The Vice'ın haberine göre gece boyunca yaşadığımız farklı uyku evreleri de cilt sağlığı için önemli. Rüya gördüğümüz REM evresinde, cilde giden kan akışı artıyor ve hücre yenilenmesi hızlanıyor. Daha hafif uyku evreleri ise nem dengesini koruyor ve cildin koruyucu bariyerini güçlendiriyor. Tüm bu evreler, hiçbir serum veya takviye ile sağlanamayacak bir onarım sistemi oluşturuyor.
Bilim ne diyor?
Uyku süresini kısaltırsanız bu denge bozuluyor. Bu durumda ciltte kuruluk ve iltihaplanma görülüyor. Dermatologlar, bu durumu genellikle mat bir cilt, sivilceler ve ince çizgiler şeklinde gözlemliyor. Aylarca düzensiz uyuyan kişilerde ise “yetersiz uyku sendromu” ortaya çıkıyor. Bu durum, cilt onarım süreçlerini aksatıyor, kolajen üretimini düşürüyor ve iyileşme süresini kısaltıyor. Ayrıca biyolojik yaşlanmayı hızlandırıyor; ve kimse olduğundan daha yaşlı görünmek istemiyor.

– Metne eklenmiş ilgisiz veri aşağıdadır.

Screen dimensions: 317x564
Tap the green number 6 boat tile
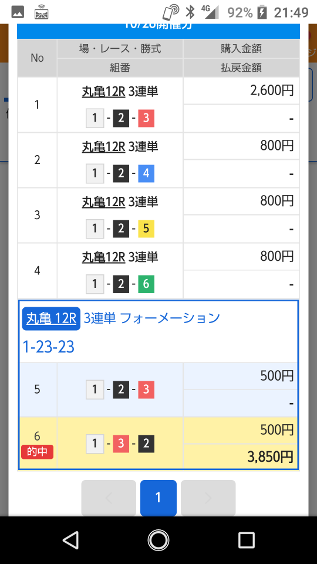(146, 284)
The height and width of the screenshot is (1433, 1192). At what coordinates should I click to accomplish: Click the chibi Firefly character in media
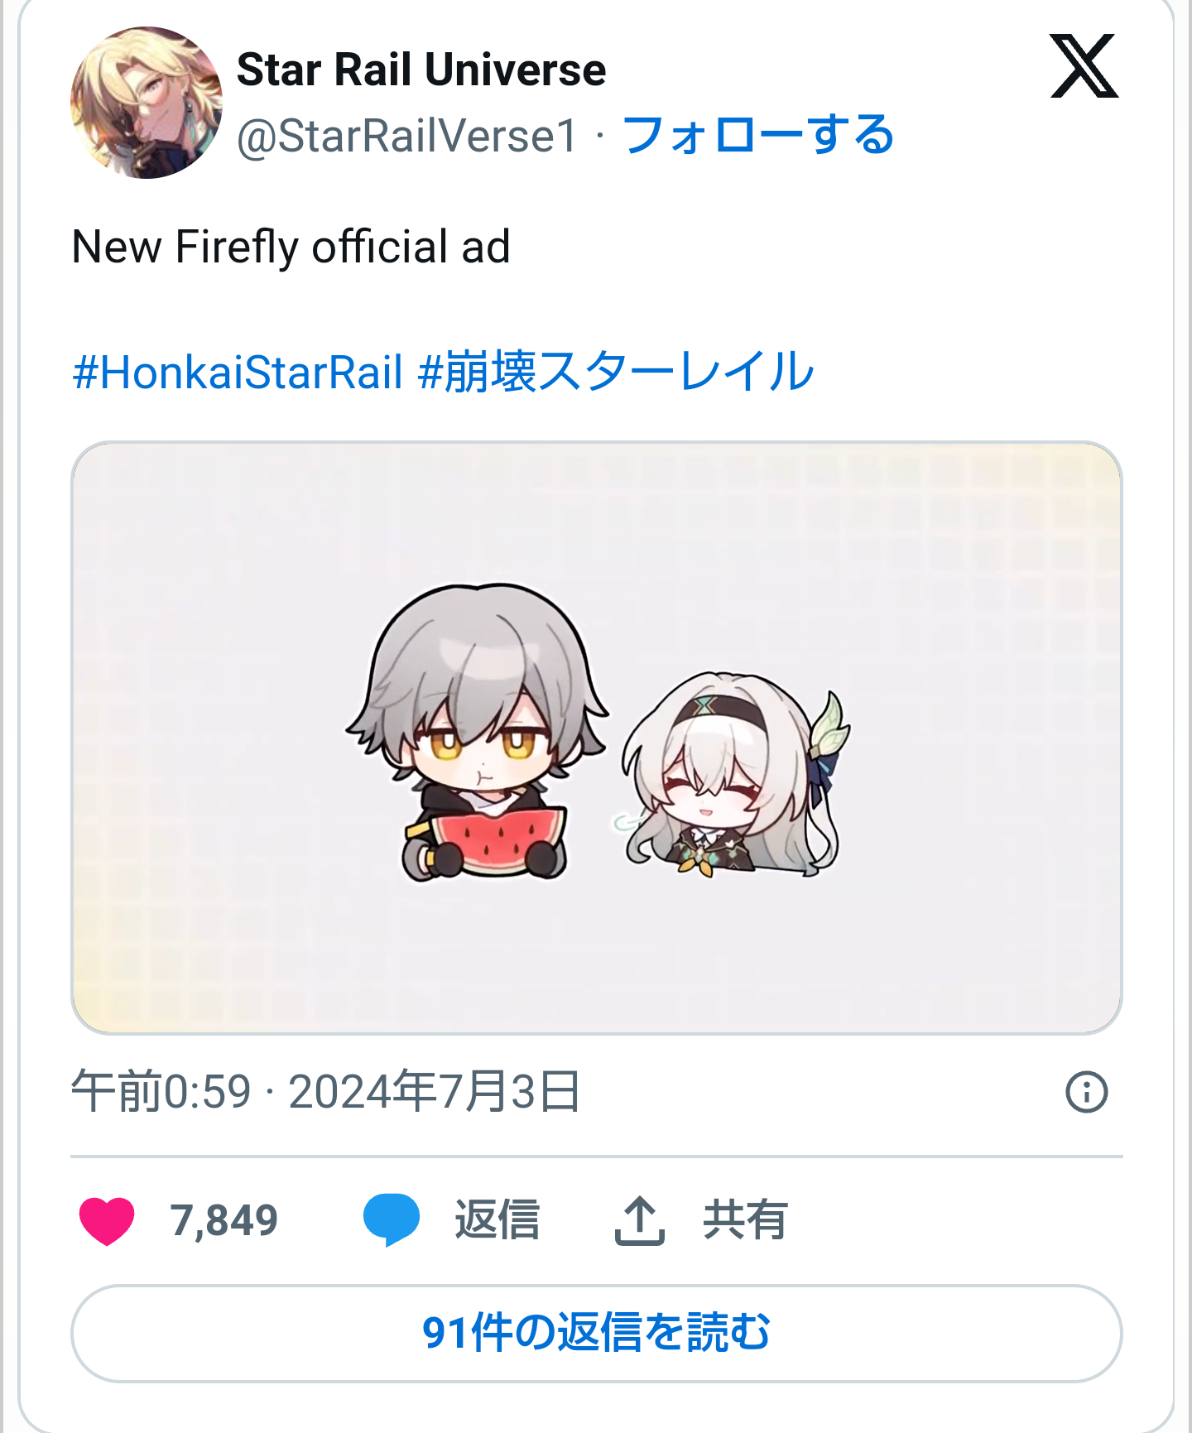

Fark, düşündüğünüzden çok daha kısa sürede ortaya çıkabiliyor. Kontrollü çalışmalarda, birkaç gece kötü uyuyan kişiler, diğer katılımcılar tarafından sürekli olarak daha az çekici, daha az sağlıklı ve daha yorgun olarak değerlendirildi. Bu durumun belirtileri oldukça net: Soluk bir cilt, göz altı morlukları, kırmızı veya şiş gözler ve düşen göz kapakları. Bu fiziksel değişiklikler, katılımcıların davranışlarını bile etkiliyor; uykusuz görünen biriyle etkileşime girme veya yaklaşma isteği azalıyor.
Uyku, kişinin kendini algılamasını da etkiliyor. Yorgun hissetmek, insanlar arasında görünümden memnuniyetsizliği artırıyor. Buna karşılık, iyi dinlenmiş katılımcılar kendilerini daha özgüvenli hissediyor ve başkalarını da daha olumlu değerlendiriyor. Bu karşılıklı etki, düzenli ve kaliteli uykunun sosyal yaşamı, randevulardan iş görüşmelerine kadar, nasıl olumlu etkileyebileceğini açıklıyor.
Aylarca kötü uyku alışkanlığını tek bir mucize ürünle telafi etmek mümkün değil. Cilt bakım rutinleri yardımcı olsa da araştırmacılar, düzenli ve dinlendirici uykunun gerçek temel olduğunu vurguluyor.